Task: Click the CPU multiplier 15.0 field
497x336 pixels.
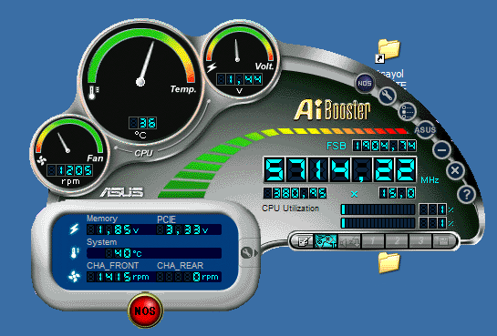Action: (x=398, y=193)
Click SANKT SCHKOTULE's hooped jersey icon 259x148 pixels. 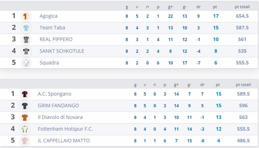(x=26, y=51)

= = = =

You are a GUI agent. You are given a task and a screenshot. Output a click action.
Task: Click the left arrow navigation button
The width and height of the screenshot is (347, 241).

= = = =

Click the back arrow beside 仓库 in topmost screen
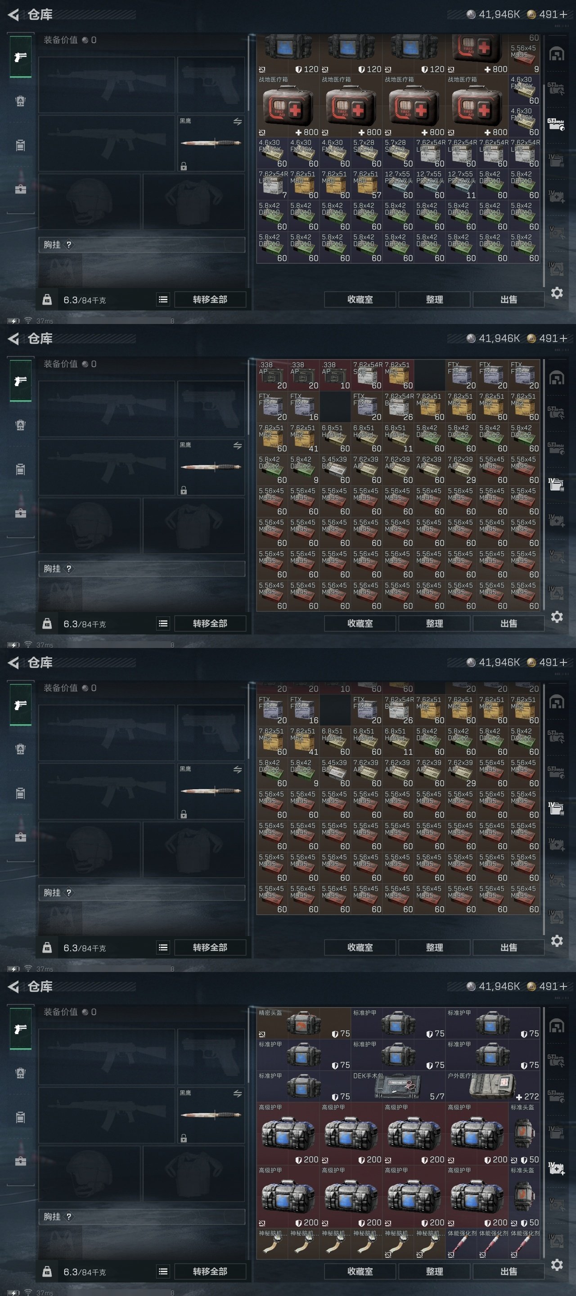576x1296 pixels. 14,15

= = = =

- Prompt
Scan the records above for the string "screenshot", and copy every line where it turns up.

- Reply
You are a GUI agent. You are given a task and a screenshot. Output a click action.
The width and height of the screenshot is (347, 241).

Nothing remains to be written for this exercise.